(Source data begins)

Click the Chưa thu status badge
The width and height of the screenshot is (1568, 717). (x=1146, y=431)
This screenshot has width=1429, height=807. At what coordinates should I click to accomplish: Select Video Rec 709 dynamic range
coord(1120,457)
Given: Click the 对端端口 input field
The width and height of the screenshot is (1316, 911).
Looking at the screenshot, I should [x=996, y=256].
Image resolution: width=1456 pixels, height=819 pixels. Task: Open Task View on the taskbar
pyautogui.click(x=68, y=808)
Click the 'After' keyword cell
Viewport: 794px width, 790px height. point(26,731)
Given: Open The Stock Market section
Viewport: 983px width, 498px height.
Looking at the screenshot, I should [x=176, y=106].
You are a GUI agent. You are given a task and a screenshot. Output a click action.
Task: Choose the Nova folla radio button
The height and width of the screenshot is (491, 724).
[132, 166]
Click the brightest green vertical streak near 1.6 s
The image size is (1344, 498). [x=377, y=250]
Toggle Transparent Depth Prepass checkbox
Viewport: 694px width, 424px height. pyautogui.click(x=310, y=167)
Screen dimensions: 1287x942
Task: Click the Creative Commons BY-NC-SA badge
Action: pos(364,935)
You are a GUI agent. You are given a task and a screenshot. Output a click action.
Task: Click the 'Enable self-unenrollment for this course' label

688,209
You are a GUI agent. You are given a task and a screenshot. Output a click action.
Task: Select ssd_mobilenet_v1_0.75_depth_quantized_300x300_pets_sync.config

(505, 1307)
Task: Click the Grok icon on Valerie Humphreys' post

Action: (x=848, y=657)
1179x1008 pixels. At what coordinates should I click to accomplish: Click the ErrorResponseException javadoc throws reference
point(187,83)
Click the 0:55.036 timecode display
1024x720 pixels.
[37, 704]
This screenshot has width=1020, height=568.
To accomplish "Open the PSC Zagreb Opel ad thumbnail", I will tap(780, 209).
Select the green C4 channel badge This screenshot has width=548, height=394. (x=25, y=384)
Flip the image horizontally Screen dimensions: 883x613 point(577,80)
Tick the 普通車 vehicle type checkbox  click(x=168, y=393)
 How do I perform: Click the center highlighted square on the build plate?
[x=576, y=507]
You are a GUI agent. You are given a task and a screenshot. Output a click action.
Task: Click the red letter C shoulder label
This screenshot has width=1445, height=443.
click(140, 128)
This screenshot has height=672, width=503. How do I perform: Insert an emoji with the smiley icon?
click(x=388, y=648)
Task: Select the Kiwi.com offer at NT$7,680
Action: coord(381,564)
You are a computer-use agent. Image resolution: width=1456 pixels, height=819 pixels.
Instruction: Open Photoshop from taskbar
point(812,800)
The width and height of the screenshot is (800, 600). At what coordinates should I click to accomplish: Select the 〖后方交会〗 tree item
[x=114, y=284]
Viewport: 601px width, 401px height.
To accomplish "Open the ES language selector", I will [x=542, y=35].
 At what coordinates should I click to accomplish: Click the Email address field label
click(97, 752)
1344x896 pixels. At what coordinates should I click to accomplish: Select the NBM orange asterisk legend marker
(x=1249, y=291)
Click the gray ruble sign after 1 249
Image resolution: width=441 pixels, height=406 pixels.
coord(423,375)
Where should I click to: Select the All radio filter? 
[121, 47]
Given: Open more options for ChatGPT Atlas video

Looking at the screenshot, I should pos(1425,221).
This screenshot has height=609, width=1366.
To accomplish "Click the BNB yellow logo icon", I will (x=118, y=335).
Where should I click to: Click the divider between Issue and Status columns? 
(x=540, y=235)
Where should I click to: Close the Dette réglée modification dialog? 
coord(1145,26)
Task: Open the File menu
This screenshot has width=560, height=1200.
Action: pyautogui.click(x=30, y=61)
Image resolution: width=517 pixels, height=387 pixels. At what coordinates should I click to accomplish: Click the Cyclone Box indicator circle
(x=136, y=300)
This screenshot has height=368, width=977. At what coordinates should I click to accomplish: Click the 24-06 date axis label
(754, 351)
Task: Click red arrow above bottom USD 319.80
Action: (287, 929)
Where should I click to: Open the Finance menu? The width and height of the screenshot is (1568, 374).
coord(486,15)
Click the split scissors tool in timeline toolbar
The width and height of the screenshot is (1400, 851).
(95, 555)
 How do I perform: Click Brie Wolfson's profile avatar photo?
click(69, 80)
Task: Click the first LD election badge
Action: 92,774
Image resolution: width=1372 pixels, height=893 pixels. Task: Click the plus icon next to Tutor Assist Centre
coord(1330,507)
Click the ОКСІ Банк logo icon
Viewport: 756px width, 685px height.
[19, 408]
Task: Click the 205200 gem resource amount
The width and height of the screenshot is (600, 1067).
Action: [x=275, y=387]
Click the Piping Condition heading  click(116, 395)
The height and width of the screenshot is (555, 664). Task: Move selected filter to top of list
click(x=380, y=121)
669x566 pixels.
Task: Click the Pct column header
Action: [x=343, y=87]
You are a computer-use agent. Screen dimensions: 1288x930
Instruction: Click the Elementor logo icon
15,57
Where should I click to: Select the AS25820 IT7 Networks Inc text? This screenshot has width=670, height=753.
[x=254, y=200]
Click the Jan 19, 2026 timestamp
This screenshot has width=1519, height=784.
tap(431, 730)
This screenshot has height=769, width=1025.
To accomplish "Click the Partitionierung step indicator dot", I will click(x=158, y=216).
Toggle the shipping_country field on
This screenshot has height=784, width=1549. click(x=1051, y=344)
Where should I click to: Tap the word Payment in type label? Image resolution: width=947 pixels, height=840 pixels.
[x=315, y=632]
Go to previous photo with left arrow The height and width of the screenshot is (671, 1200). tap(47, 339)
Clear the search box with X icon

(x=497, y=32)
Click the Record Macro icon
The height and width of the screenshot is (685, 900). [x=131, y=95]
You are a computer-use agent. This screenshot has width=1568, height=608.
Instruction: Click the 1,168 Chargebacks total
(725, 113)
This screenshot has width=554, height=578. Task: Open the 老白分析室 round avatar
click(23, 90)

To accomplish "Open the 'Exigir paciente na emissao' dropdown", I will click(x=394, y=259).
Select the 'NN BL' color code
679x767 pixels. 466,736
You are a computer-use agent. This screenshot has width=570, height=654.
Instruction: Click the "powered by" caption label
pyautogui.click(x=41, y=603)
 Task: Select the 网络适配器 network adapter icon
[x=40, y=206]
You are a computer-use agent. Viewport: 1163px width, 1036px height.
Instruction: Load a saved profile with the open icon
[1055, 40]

(Source data ends)

_Your objective_. Return the full listing. Keep each line exactly as it stands.

_Completed exercise_.
Click the Chưa thu status badge
The width and height of the screenshot is (1568, 717). (x=1146, y=431)
This screenshot has width=1429, height=807. At what coordinates should I click to accomplish: Select Video Rec 709 dynamic range
coord(1120,457)
Given: Click the 对端端口 input field
The width and height of the screenshot is (1316, 911).
Looking at the screenshot, I should [x=996, y=256].
Image resolution: width=1456 pixels, height=819 pixels. Task: Open Task View on the taskbar
pyautogui.click(x=68, y=808)
Click the 'After' keyword cell
Viewport: 794px width, 790px height. point(26,731)
Given: Open The Stock Market section
Viewport: 983px width, 498px height.
Looking at the screenshot, I should [x=176, y=106].
You are a GUI agent. You are given a task and a screenshot. Output a click action.
Task: Choose the Nova folla radio button
The height and width of the screenshot is (491, 724).
[132, 166]
Click the brightest green vertical streak near 1.6 s
The image size is (1344, 498). [x=377, y=250]
Toggle Transparent Depth Prepass checkbox
Viewport: 694px width, 424px height. pyautogui.click(x=310, y=167)
Screen dimensions: 1287x942
Task: Click the Creative Commons BY-NC-SA badge
Action: pos(364,935)
You are a GUI agent. You are given a task and a screenshot. Output a click action.
Task: Click the 'Enable self-unenrollment for this course' label

688,209
You are a GUI agent. You are given a task and a screenshot. Output a click action.
Task: Select ssd_mobilenet_v1_0.75_depth_quantized_300x300_pets_sync.config

(505, 1307)
Task: Click the Grok icon on Valerie Humphreys' post

Action: (x=848, y=657)
1179x1008 pixels. At what coordinates should I click to accomplish: Click the ErrorResponseException javadoc throws reference
point(187,83)
Click the 0:55.036 timecode display
1024x720 pixels.
[37, 704]
This screenshot has width=1020, height=568.
To accomplish "Open the PSC Zagreb Opel ad thumbnail", I will tap(780, 209).
Select the green C4 channel badge This screenshot has width=548, height=394. (x=25, y=384)
Flip the image horizontally Screen dimensions: 883x613 point(577,80)
Tick the 普通車 vehicle type checkbox  click(x=168, y=393)
 How do I perform: Click the center highlighted square on the build plate?
[x=576, y=507]
You are a GUI agent. You are given a task and a screenshot. Output a click action.
Task: Click the red letter C shoulder label
This screenshot has width=1445, height=443.
click(140, 128)
This screenshot has height=672, width=503. How do I perform: Insert an emoji with the smiley icon?
click(x=388, y=648)
Task: Select the Kiwi.com offer at NT$7,680
Action: coord(381,564)
You are a computer-use agent. Image resolution: width=1456 pixels, height=819 pixels.
Instruction: Open Photoshop from taskbar
point(812,800)
The width and height of the screenshot is (800, 600). At what coordinates should I click to accomplish: Select the 〖后方交会〗 tree item
[x=114, y=284]
Viewport: 601px width, 401px height.
To accomplish "Open the ES language selector", I will [x=542, y=35].
 At what coordinates should I click to accomplish: Click the Email address field label
click(97, 752)
1344x896 pixels. At what coordinates should I click to accomplish: Select the NBM orange asterisk legend marker
(x=1249, y=291)
Click the gray ruble sign after 1 249
Image resolution: width=441 pixels, height=406 pixels.
coord(423,375)
Where should I click to: Select the All radio filter? 
[121, 47]
Given: Open more options for ChatGPT Atlas video

Looking at the screenshot, I should pos(1425,221).
This screenshot has height=609, width=1366.
To accomplish "Click the BNB yellow logo icon", I will (x=118, y=335).
Where should I click to: Click the divider between Issue and Status columns? 
(x=540, y=235)
Where should I click to: Close the Dette réglée modification dialog? 
coord(1145,26)
Task: Open the File menu
This screenshot has width=560, height=1200.
Action: pyautogui.click(x=30, y=61)
Image resolution: width=517 pixels, height=387 pixels. At what coordinates should I click to accomplish: Click the Cyclone Box indicator circle
(x=136, y=300)
This screenshot has height=368, width=977. At what coordinates should I click to accomplish: Click the 24-06 date axis label
(754, 351)
Task: Click red arrow above bottom USD 319.80
Action: (287, 929)
Where should I click to: Open the Finance menu? The width and height of the screenshot is (1568, 374).
coord(486,15)
Click the split scissors tool in timeline toolbar
The width and height of the screenshot is (1400, 851).
(95, 555)
 How do I perform: Click Brie Wolfson's profile avatar photo?
click(69, 80)
Task: Click the first LD election badge
Action: 92,774
Image resolution: width=1372 pixels, height=893 pixels. Task: Click the plus icon next to Tutor Assist Centre
coord(1330,507)
Click the ОКСІ Банк logo icon
Viewport: 756px width, 685px height.
[19, 408]
Task: Click the 205200 gem resource amount
The width and height of the screenshot is (600, 1067).
Action: [x=275, y=387]
Click the Piping Condition heading  click(116, 395)
The height and width of the screenshot is (555, 664). Task: Move selected filter to top of list
click(x=380, y=121)
669x566 pixels.
Task: Click the Pct column header
Action: [x=343, y=87]
You are a computer-use agent. Screen dimensions: 1288x930
Instruction: Click the Elementor logo icon
15,57
Where should I click to: Select the AS25820 IT7 Networks Inc text? This screenshot has width=670, height=753.
[x=254, y=200]
Click the Jan 19, 2026 timestamp
This screenshot has width=1519, height=784.
tap(431, 730)
This screenshot has height=769, width=1025.
To accomplish "Click the Partitionierung step indicator dot", I will click(x=158, y=216).
Toggle the shipping_country field on
This screenshot has height=784, width=1549. click(x=1051, y=344)
Where should I click to: Tap the word Payment in type label? Image resolution: width=947 pixels, height=840 pixels.
[x=315, y=632]
Go to previous photo with left arrow The height and width of the screenshot is (671, 1200). tap(47, 339)
Clear the search box with X icon

(x=497, y=32)
Click the Record Macro icon
The height and width of the screenshot is (685, 900). [x=131, y=95]
You are a computer-use agent. This screenshot has width=1568, height=608.
Instruction: Click the 1,168 Chargebacks total
(725, 113)
This screenshot has width=554, height=578. Task: Open the 老白分析室 round avatar
click(23, 90)

To accomplish "Open the 'Exigir paciente na emissao' dropdown", I will click(x=394, y=259).
Select the 'NN BL' color code
679x767 pixels. 466,736
You are a computer-use agent. This screenshot has width=570, height=654.
Instruction: Click the "powered by" caption label
pyautogui.click(x=41, y=603)
 Task: Select the 网络适配器 network adapter icon
[x=40, y=206]
You are a computer-use agent. Viewport: 1163px width, 1036px height.
Instruction: Load a saved profile with the open icon
[1055, 40]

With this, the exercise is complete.